SeaSussed

Inspiration

I wanted to make better choices when buying seafood, but every time I tried, the resources I found were too vague to be useful at the moment I actually needed them. Sustainability certifications are inconsistent. Labels are confusing. And most guides are static, broad, and disconnected from what is actually in front of you.

What I wanted was not another article or database to cross-reference later. I wanted real, specific, up-to-date information delivered exactly when and where the decision is being made. SeaSussed started from the desire to do the right thing and having the tools to actually do it.

How I Built It

SeaSussed is a Chrome Manifest V3 extension paired with a Python FastAPI backend deployed on Google Cloud Run.

When a user lands on a seafood product page, the extension captures everything visible through a viewport screenshot, product gallery images, and the page's DOM text and sends it all to the backend in a single request. This multi-signal approach was deliberate because a single screenshot misses back-of-package certifications, origin labels, and secondary images that often carry the most useful sustainability information.

The backend runs Gemini 2.5 Flash on Vertex AI to extract structured product information from that visual and textual data. It then scores the product using a pure Python scoring engine backed by a SQLite database built from FishBase, NOAA FishWatch, and MSC certification data. Results stream back progressively via Server-Sent Event. The score appears while alternatives and explanations continue loading in the background, keeping the experience feeling fast.

Voice mode adds another layer. Using Gemini Live (gemini-live-2.5-flash-native-audio) over a WebSocket, users can speak to SeaSussed directly. The voice agent has three tools: analyze the current product page, search the store for alternatives, and navigate the browser to a product. The store search works by opening a background tab, scraping the search results DOM, scoring each product from the listing text, and closing the tab.

Challenges

Multi-image vision A single screenshot is not enough. Back-of-package information, certification logos, and origin details are often only visible in secondary gallery images. The solution was to scrape the product gallery URLs, fetch each image as base64, and send everything to Gemini alongside the structured DOM text. This significantly improved extraction accuracy and made the scoring far more reliable.

Voice agent tool reliability Gemini Live does not always follow system prompt instructions consistently — particularly around when to invoke tools and how to select from search results.

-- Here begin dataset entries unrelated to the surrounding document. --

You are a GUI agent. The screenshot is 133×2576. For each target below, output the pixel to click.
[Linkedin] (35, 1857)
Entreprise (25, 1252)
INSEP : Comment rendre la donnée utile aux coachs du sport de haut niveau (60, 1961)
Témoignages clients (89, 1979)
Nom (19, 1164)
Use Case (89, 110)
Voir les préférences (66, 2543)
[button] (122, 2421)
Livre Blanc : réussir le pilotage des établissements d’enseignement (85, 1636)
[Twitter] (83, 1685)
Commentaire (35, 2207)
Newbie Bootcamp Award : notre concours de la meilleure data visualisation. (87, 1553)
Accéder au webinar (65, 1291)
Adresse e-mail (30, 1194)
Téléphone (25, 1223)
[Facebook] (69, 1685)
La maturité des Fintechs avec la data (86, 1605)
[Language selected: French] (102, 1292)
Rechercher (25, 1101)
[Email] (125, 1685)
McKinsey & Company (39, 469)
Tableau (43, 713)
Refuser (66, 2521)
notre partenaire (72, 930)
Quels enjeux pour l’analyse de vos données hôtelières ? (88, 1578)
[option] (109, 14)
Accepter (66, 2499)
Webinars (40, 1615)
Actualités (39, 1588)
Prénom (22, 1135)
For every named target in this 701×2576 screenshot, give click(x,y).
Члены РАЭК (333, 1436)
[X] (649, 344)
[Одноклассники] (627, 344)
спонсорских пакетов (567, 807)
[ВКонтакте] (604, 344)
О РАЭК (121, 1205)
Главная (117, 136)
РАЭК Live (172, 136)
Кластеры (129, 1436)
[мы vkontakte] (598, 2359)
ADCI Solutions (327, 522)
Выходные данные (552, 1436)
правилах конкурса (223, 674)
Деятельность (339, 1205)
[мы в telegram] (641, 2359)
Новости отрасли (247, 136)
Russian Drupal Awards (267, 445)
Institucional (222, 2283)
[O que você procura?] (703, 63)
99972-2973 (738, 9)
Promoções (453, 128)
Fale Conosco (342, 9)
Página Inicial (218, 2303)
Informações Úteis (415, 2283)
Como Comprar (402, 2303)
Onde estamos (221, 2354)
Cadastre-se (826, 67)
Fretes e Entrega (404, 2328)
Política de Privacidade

Getting reliable behavior required substantial iteration on both the system prompt design and the structure of tool responses. Small changes in phrasing had outsized effects on how the agent behaved.

Scoring from search result listings When the voice agent searches for alternatives, it scores products from listing text alone (no images, no certification badges, just product names and brief descriptions). This produces systematically lower estimates than a full-page analysis. Early versions tried to use these estimates as a navigation threshold, blocking the agent from suggesting products that scored lower. That approach just blocked everything. The fix was to remove the threshold entirely and treat the ranking as directional rather than precise.

Progressive streaming Making the UI feel fast required splitting the backend into two distinct phases: vision processing and scoring first (near-instant), then alternatives and explanation. Coordinating SSE phases with the frontend animation required careful sequencing.

What I Learned

Building SeaSussed pushed me across several areas I had not worked in depth before.

On the multimodal vision side, I learned that getting accurate product information from a web page is not a single-step problem. Combining a screenshot, gallery images, and DOM text into one structured request (and prompting Gemini to reason across all of them) produced dramatically better results than any single input alone. The quality of extraction depends heavily on how the inputs are assembled and framed. Latency is always something at the forefront of my mind and what I would like to improve upon in the future.

On voice agent design, I learned a lot about tool call reliability, timeout handling, and the way a voice agent needs to reason about navigation. This all required rethinking assumptions I had brought from building text-based interfaces.

This is my first Chrome extension development and I am very happy with the look and feel of this side panel. I am inspired to work a lot more with these extensions in the future.